Online Augmentation to
'Emerging Participatory Culture Practices:
Player-Created Tiers in Alternate Reality Games'
by Christy Dena

Main Page > Tiering: Levels > Tiering: Types > Resources: Sources > Resources: Types > Resources: Fictional > SUMMARY > Bibliography


ARGs are a unique format in that they have materially separate content that can be utilised to address different people. ARGs can be another point-of-entry for the same or new audiences of an existing entertainment property. They can also facilitate their own different players and audiences with tiering. It is the gameplay resources cited here that create another tier...a tier enginerred by what Thompson (2006b, pp.46) calls 'information specialists':
Information specialists are essential to a large popular campaign, as they catalogue all of the various information presented in the game world. While a few may take such efforts to an extreme by creating or maintaining well designed guide or wiki, the majority of information specialists store the information locally and/or create smaller, yet vital, websites. By providing the information either on the forums or by request, they are essential in helping casual players follow along with the game developments. This aids new players by getting them up to speed quickly which often helps them to become engaged with the game experience.
Gameplay resources address what is sometimes called 'casual players' or 'lurkers'. It is these lurkers, what Thompson (2006b, pp.47) calls 'readers' that make up the largest audience segment in ARGs. As Thompson (ibid.) explains, they '[t]hey browse the various websites, both in-game and out-of-game, following up on the story narrative and reading what other players are doing and saying'. In the journal essay I posit some reasons why there is such a large 'non-playing' audience segment in ARGs and find that players create resources that are essential to the gameplay...but also that irrespective of the amount of resources ARG designers implement to resolve this issue (if there is indeed one), players provide a specific entertainment experience that PMs cannot...

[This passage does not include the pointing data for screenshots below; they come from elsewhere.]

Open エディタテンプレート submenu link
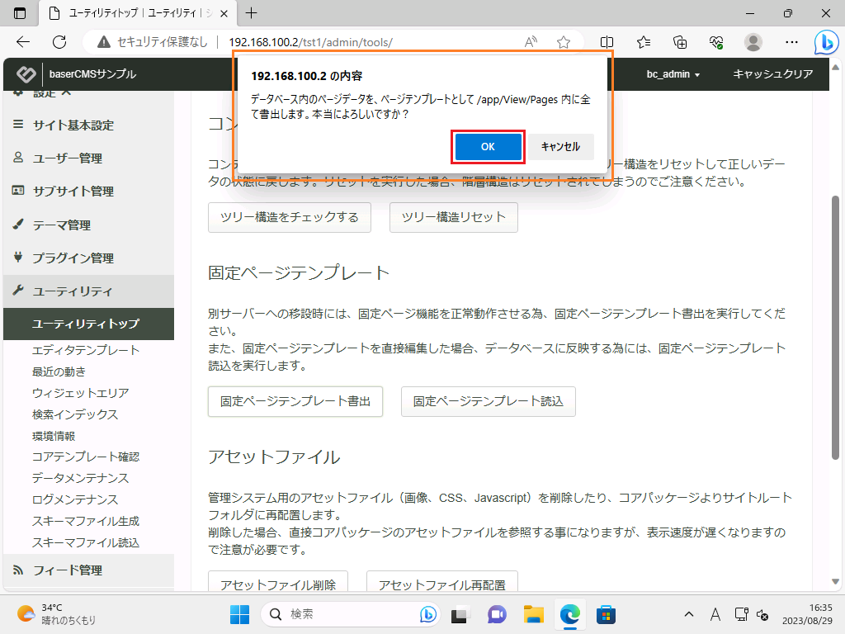 coord(86,350)
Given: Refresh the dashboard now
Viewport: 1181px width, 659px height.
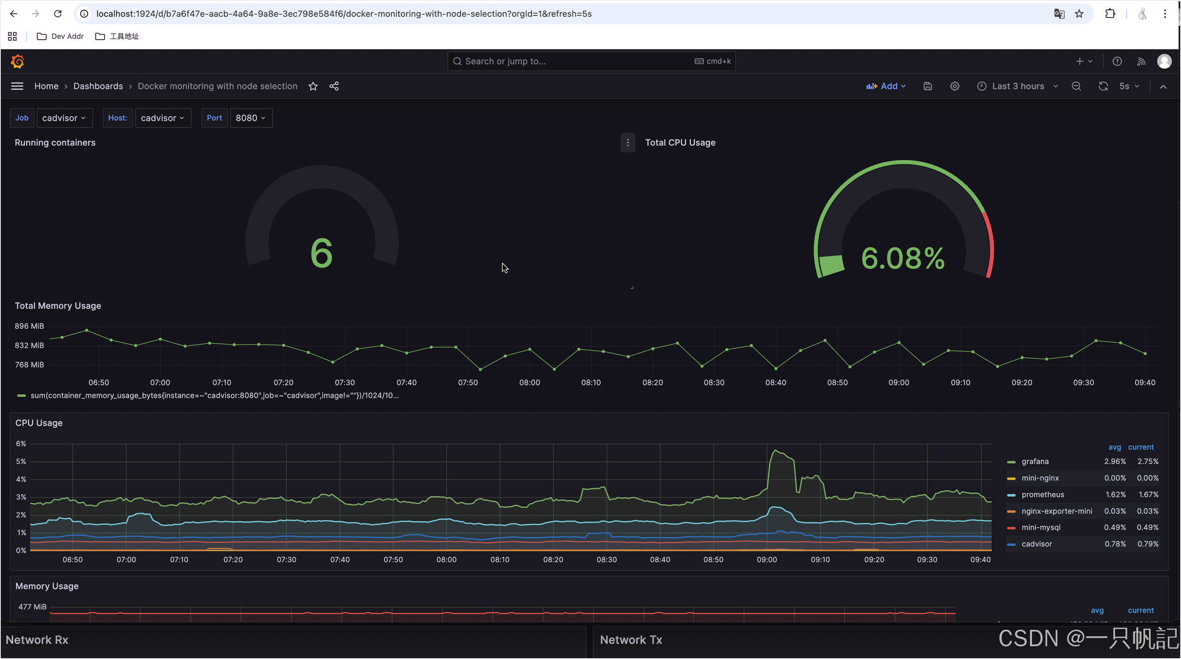Looking at the screenshot, I should (1103, 86).
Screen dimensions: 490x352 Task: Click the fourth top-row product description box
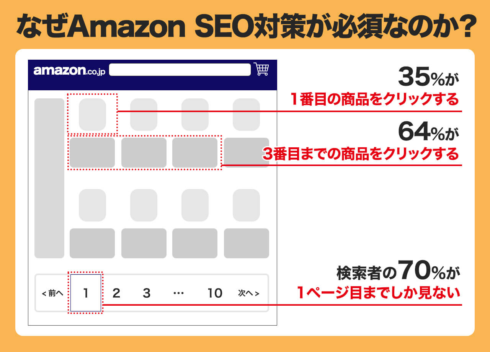pyautogui.click(x=246, y=153)
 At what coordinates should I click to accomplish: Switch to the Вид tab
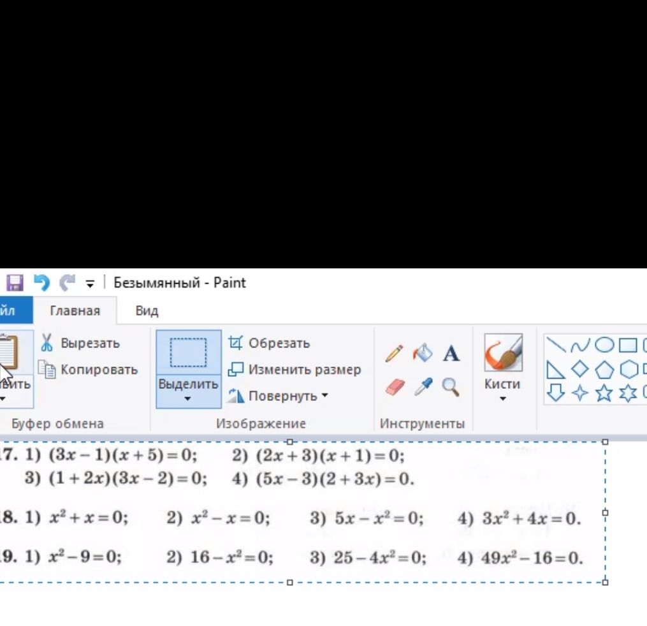coord(147,310)
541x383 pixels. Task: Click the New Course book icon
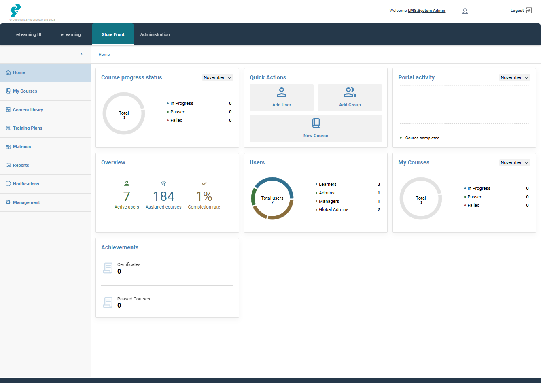tap(316, 123)
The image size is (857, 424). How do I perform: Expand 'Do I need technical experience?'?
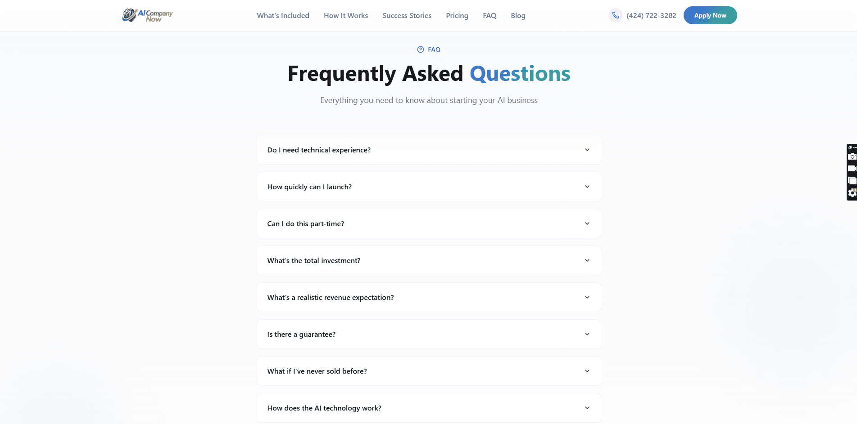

If you haven't read my essay it is in the Convergence: The International Journal of Research into New Media Technologies, which is available in hardcopy and online. If you have institutional (university) access then you can download the essay for free through your university library. If you are having trouble or don't have institutional access, or would like to send me feedback (positive or negative), contact me at my email address.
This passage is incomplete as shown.